Saint Patrick's weekend at the Gallery

Colourful print of Saint Patrick standing in a landscape with a dragon, toad and snakes at his feet
Detail from Adriaen Collaert (1560-1618), St Patrick, 1603. Image, National Gallery of Ireland.Credit

Join us in the Gallery this Saint Patrick's weekend.

We're marking the occasion with free themed tours of the collection on the day itself, and we'll also have an Irish language tour on Sunday that all are welcome to join. If you're not able to make it into the Gallery, we'll be hosting a free online Irish language 'Ciorcal Comhrá' on Thursday 16 March that you can join from wherever you are in the world.
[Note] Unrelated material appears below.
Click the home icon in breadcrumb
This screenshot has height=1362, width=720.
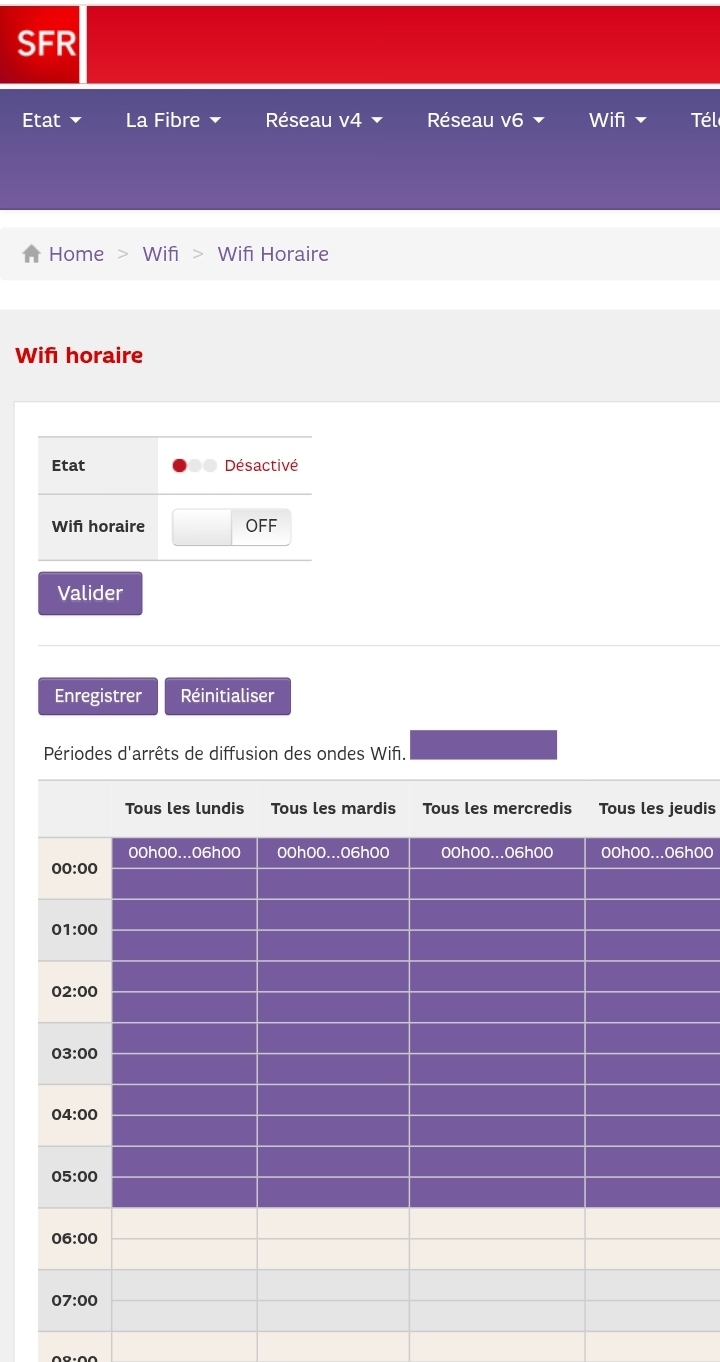(x=31, y=254)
We have plenty planned for the rest of the weekend, too:  

Scroll down to see some Saint Patrick's day related works in the collection. 

Related artworks

Detail of St Patrick by Adriaen Collaert
Photograph © National Gallery of IrelandCredit

Adriaen Collaert (1560-1618), Saint Patrick, 1603 - detail

This print by Adriaen Collaert, a successful engraver and print publisher who based himself in Antwerp. The central image shows Patrick as a triumphant bishop wearing an elaborate cope and mitre. He holds a distinctive double-headed crozier and is surrounded by the poisonous creatures he banished from Ireland. The Baroque-style roundels illustrate dramatic scenes from his life including, at lower right, the saint unwittingly stabbing the foot of a Gaelic king while preaching. The colouring is carefully done, probably by a professional colourist, using a combination of gouache, transparent washes and gold leaf.
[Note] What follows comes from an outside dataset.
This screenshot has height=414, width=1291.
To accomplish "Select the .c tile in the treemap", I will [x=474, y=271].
The artist, Collaert, styled himself ‘publisher to the Counter-Reformation’ from around 1600. The print was published in 1603, the year the Gaelic Lord Hugh O’Neill’s uprising was successfully suppressed by English forces. The Latin inscription, which translates as ‘P.S. greatly wishes an increase of Catholic faith and spiritual grace to the Senate and people of the fair city of Dublin in Ireland’, indicates that it was published to encourage Dublin citizens in their faith. This work can be seen as part of a wide cultural movement which aimed to promote and further the aims of Catholic Ireland.

James Barry (1741-1806), The Baptism of the King of Cashel by Saint Patrick, c.1800-1801

James Barry exhibited just one painting in Ireland during his lifetime, a finished version of this picture, which was purchased for the Irish House of Commons. This unfinished oil sketch represents Barry’s return to the same subject forty years after painting the original. He derived the subject from a 17th-century account of Irish history that appeared in English translation in 1723. According to the legend, Saint Patrick – while baptising the King of Cashel – accidentally pierced the monarch’s foot with his crozier. The king endured his pain with dignity, refraining from reacting to the injury.

John Lavery (1856-1941), Saint Patrick's Purgatory, Lough Derg

Saint Patrick spent forty days fasting and praying on an island near Donegal, now known as St Patrick's Purgatory. Pilgrims have come since the 6th century and over 20,000 still visit today during the main season from June to August. A day of fasting is followed by three days of prayers, walking barefoot around the crosses laid out on the island and an all-night vigil in the Basilica, the only sustenance tea and toast. Artist Sir John Lavery was there in 1928, and was allowed to keep his boots on. The weather was unusally good during his visit. He later gave this memento to Monsignore Vance, which is more suggestive of the ususal wind-swept experience, as figures gather at the crosses.

Detail from Erskine Nicol, 'The 16th, 17th (St Patrick's Day), and 18th March', 1856.Photo © National Gallery of Ireland
Detail from Erskine Nicol, 'The 16th, 17th (St Patrick's Day), and 18th March', 1856. Photo © National Gallery of IrelandCredit

Erskine Nicol (1825-1904), The 16th, 17th (St Patrick’s Day), and 18th March, 1856

Though Saint Patrick's Day remained for most of the Irish population in the mid-nineteenth century principally an event in the liturgical calendar, Scottish artist Erskine Nicol depicted it here as an opportunity for commercial enterprise and revelry. This is emphasised by the fact that a woman to the right, enjoying the amorous approaches of a young man, sits on a set of rosary beads, while the church in the background is conspicuously shut. Nicol maintained a close and longstanding relationship with Ireland, but is often associated with theatrical, and often pejorative, depictions of Irish peasants.